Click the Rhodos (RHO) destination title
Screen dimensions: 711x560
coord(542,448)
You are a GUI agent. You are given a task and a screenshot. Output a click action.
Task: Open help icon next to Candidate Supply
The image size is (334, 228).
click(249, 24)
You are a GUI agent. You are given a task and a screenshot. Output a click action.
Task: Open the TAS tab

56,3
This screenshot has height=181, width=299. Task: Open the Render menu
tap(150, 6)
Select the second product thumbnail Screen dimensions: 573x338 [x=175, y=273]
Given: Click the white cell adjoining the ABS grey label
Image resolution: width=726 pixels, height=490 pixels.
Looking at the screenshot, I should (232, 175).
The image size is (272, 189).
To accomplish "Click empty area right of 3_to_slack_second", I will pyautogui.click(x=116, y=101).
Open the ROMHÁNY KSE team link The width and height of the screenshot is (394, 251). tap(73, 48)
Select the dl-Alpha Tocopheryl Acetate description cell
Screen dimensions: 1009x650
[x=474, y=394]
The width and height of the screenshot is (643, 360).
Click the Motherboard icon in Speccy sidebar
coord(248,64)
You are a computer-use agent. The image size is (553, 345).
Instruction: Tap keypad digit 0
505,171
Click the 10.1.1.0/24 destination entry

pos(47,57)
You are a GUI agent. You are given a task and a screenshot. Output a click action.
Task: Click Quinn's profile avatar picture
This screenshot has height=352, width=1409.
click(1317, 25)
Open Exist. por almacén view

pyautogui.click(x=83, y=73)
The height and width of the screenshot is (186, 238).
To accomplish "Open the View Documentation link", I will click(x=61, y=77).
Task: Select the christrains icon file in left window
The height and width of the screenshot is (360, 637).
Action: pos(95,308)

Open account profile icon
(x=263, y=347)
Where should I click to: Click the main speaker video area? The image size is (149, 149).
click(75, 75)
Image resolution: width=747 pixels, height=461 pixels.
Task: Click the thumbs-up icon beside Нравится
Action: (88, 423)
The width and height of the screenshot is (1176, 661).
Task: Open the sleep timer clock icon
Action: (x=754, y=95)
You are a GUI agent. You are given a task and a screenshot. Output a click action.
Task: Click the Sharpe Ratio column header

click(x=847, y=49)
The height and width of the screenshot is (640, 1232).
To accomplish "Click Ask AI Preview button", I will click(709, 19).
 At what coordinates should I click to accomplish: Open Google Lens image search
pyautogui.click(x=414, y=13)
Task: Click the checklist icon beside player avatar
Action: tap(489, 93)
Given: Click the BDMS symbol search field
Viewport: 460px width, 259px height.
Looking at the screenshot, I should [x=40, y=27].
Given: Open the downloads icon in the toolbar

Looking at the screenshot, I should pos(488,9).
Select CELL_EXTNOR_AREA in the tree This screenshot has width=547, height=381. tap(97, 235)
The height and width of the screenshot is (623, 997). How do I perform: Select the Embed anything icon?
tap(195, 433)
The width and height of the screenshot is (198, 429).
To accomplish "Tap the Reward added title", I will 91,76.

+ + + + + + +

== WHAT IS BEING ASKED ==
Retype the listing from above, matching it exactly.

== TASK ANSWER ==
Click the Rhodos (RHO) destination title
Screen dimensions: 711x560
coord(542,448)
You are a GUI agent. You are given a task and a screenshot. Output a click action.
Task: Open help icon next to Candidate Supply
The image size is (334, 228).
click(249, 24)
You are a GUI agent. You are given a task and a screenshot. Output a click action.
Task: Open the TAS tab

56,3
This screenshot has height=181, width=299. Task: Open the Render menu
tap(150, 6)
Select the second product thumbnail Screen dimensions: 573x338 [x=175, y=273]
Given: Click the white cell adjoining the ABS grey label
Image resolution: width=726 pixels, height=490 pixels.
Looking at the screenshot, I should (232, 175).
The image size is (272, 189).
To accomplish "Click empty area right of 3_to_slack_second", I will pyautogui.click(x=116, y=101).
Open the ROMHÁNY KSE team link The width and height of the screenshot is (394, 251). tap(73, 48)
Select the dl-Alpha Tocopheryl Acetate description cell
Screen dimensions: 1009x650
[x=474, y=394]
The width and height of the screenshot is (643, 360).
Click the Motherboard icon in Speccy sidebar
coord(248,64)
You are a computer-use agent. The image size is (553, 345).
Instruction: Tap keypad digit 0
505,171
Click the 10.1.1.0/24 destination entry

pos(47,57)
You are a GUI agent. You are given a task and a screenshot. Output a click action.
Task: Click Quinn's profile avatar picture
This screenshot has height=352, width=1409.
click(1317, 25)
Open Exist. por almacén view

pyautogui.click(x=83, y=73)
The height and width of the screenshot is (186, 238).
To accomplish "Open the View Documentation link", I will click(x=61, y=77).
Task: Select the christrains icon file in left window
The height and width of the screenshot is (360, 637).
Action: pos(95,308)

Open account profile icon
(x=263, y=347)
Where should I click to: Click the main speaker video area? The image size is (149, 149).
click(75, 75)
Image resolution: width=747 pixels, height=461 pixels.
Task: Click the thumbs-up icon beside Нравится
Action: (88, 423)
The width and height of the screenshot is (1176, 661).
Task: Open the sleep timer clock icon
Action: (x=754, y=95)
You are a GUI agent. You are given a task and a screenshot. Output a click action.
Task: Click the Sharpe Ratio column header

click(x=847, y=49)
The height and width of the screenshot is (640, 1232).
To accomplish "Click Ask AI Preview button", I will click(709, 19).
 At what coordinates should I click to accomplish: Open Google Lens image search
pyautogui.click(x=414, y=13)
Task: Click the checklist icon beside player avatar
Action: tap(489, 93)
Given: Click the BDMS symbol search field
Viewport: 460px width, 259px height.
Looking at the screenshot, I should [x=40, y=27].
Given: Open the downloads icon in the toolbar

Looking at the screenshot, I should pos(488,9).
Select CELL_EXTNOR_AREA in the tree This screenshot has width=547, height=381. tap(97, 235)
The height and width of the screenshot is (623, 997). How do I perform: Select the Embed anything icon?
tap(195, 433)
The width and height of the screenshot is (198, 429).
To accomplish "Tap the Reward added title", I will 91,76.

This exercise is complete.